Édition #08 · 2021
À L'ÉCHELLE
Une étagère claustra qui se monte en nouant des cordes, sans quincaillerie. Lin cultivé et teillé en France, teinture au pastel du Nord, corde d'un cordier français : chaque maillon de la chaîne est nommé.

Construire son chez-soi par des gestes simples
Avant de bâtir des murs de pierre, les humains ont tissé, tressé et noué des enclos, des parois et des toits souples. C’est ce principe d’entrelacement, de structure légère et autoportante, que le projet reprend.
Nouer des cordes pour monter un meuble : le geste est élémentaire, et il rend à l’habitant une prise sur son intérieur que le mobilier livré monté lui a retirée.
Un module aux lignes épurées se multiplie comme un motif, alternant souplesse et rigidité, pour donner tantôt un paravent, tantôt une étagère aux dimensions variables.
L’assemblage plutôt que la forme
Tout au long du projet, l’éco-conception guide les recherches, et elle prend une forme précise : travailler un principe d’assemblage plutôt qu’une forme préétablie.

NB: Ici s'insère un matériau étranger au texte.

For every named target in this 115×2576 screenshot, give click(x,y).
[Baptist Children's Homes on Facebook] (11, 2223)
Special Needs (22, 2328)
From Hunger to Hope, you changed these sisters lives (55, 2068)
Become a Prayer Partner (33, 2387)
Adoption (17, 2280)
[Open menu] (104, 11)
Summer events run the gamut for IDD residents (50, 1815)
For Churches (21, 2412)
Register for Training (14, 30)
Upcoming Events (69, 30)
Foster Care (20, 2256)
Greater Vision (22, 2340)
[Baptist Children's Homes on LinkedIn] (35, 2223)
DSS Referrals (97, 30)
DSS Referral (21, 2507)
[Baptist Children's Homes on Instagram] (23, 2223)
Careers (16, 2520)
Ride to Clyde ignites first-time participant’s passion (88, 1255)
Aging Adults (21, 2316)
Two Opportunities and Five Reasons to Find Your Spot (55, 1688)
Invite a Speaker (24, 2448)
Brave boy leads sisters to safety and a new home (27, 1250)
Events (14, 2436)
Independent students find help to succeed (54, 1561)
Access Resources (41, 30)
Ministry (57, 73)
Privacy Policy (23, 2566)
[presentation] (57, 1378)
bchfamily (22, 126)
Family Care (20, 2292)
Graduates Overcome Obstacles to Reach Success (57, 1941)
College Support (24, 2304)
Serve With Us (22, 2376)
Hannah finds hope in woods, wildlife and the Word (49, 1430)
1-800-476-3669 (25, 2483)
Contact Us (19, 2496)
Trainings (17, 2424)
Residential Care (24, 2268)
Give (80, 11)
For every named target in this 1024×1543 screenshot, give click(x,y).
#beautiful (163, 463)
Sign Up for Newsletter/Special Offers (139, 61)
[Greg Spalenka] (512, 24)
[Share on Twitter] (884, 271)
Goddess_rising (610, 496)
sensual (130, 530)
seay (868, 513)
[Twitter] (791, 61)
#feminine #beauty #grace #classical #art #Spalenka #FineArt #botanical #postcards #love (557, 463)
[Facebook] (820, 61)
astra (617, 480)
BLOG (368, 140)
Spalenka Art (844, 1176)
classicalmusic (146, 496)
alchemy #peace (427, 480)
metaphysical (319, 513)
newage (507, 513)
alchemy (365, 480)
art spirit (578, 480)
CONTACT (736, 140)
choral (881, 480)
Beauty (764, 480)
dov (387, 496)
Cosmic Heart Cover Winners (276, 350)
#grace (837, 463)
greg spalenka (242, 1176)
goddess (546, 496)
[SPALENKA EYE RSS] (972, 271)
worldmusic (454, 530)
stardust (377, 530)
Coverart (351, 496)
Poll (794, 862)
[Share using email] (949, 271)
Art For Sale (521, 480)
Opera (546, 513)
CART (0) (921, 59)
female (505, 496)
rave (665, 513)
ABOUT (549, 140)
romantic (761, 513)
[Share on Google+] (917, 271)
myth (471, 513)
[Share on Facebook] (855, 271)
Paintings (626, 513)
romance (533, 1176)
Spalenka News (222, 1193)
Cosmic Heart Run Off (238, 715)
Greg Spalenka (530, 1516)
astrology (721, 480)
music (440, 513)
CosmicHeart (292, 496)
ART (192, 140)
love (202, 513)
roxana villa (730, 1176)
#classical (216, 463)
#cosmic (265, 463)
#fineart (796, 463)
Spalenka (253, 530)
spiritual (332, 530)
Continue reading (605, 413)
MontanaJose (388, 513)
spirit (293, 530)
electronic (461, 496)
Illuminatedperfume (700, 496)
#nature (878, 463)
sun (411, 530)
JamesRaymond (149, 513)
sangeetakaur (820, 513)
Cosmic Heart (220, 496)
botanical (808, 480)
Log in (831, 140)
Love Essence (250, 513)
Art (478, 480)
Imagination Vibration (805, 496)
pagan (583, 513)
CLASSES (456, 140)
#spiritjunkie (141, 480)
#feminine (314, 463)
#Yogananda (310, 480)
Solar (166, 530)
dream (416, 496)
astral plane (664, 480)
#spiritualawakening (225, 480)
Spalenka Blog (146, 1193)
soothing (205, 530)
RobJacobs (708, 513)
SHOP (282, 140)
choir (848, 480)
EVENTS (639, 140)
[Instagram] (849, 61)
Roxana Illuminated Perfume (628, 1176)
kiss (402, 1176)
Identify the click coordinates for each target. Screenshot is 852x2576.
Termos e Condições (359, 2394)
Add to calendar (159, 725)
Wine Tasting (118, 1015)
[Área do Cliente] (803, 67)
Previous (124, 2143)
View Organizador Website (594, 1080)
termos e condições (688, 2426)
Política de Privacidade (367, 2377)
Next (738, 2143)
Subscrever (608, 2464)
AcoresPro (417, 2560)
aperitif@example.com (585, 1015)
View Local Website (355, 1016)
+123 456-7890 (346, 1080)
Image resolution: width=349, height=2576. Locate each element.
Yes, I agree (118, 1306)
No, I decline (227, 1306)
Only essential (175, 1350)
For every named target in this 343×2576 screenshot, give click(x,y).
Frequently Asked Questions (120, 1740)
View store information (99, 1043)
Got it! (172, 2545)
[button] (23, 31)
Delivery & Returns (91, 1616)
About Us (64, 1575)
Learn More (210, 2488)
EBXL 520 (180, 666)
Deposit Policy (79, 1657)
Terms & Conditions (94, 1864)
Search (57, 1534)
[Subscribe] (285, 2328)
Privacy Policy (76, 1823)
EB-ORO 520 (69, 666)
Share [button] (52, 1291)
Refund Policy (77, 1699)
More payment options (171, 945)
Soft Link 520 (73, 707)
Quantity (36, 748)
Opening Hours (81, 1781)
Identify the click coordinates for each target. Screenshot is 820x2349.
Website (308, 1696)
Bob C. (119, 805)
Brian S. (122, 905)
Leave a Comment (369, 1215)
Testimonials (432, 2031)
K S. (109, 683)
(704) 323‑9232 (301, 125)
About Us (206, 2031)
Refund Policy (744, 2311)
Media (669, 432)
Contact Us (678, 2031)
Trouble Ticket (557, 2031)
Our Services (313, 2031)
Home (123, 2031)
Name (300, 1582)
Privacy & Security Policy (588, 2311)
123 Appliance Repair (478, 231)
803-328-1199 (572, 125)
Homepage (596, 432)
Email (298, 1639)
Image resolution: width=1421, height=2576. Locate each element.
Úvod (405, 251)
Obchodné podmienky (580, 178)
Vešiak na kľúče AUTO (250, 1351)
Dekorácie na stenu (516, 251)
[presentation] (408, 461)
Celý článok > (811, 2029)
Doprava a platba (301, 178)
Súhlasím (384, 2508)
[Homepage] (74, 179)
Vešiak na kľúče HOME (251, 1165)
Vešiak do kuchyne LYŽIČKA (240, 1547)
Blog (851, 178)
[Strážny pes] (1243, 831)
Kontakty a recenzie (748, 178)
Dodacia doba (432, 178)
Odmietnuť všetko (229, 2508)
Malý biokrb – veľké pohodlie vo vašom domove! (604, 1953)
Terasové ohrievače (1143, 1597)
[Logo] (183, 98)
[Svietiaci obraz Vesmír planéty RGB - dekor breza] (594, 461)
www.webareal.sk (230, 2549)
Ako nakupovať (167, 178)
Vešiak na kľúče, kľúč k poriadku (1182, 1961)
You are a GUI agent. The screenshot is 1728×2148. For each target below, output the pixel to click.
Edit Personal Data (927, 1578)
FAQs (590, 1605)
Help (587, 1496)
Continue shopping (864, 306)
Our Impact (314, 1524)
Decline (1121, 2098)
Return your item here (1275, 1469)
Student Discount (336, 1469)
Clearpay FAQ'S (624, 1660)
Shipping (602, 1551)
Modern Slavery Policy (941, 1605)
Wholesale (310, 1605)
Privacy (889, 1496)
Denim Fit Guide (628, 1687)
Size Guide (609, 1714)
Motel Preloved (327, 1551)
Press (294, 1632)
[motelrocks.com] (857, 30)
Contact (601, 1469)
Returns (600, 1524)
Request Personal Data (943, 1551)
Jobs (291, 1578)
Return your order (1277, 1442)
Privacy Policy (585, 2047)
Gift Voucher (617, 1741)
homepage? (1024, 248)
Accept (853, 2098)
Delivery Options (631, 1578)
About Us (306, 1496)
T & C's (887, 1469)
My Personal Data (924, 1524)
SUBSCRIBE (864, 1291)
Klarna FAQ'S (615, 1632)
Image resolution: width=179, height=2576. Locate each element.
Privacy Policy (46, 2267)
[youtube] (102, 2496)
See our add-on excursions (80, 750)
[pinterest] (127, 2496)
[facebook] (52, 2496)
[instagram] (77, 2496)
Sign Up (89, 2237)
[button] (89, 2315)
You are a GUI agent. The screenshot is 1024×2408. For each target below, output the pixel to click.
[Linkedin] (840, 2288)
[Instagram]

La conséquence est directe. Les pièces se livrent en kit, s’assemblent et se désassemblent pour s’adapter aux dimensions d’un foyer contemporain, mobile et évolutif. Remplacer une pièce usée ou changer un détail pour se réapproprier l’objet respecte autant la résilience de l’ensemble que la possibilité de tout séparer pour recycler.
Une cartographie de savoir-faire
C’est la partie la mieux documentée du projet, et la plus rare : chaque maillon de la chaîne est nommé.
Le lin vient d’exploitants et de teilleurs d’Île-de-France, chez De Vogèle, et il est travaillé par Safilin et Libeco. Les cordes sont confectionnées par la Société Choletaise de Fabrication. Le bois est européen.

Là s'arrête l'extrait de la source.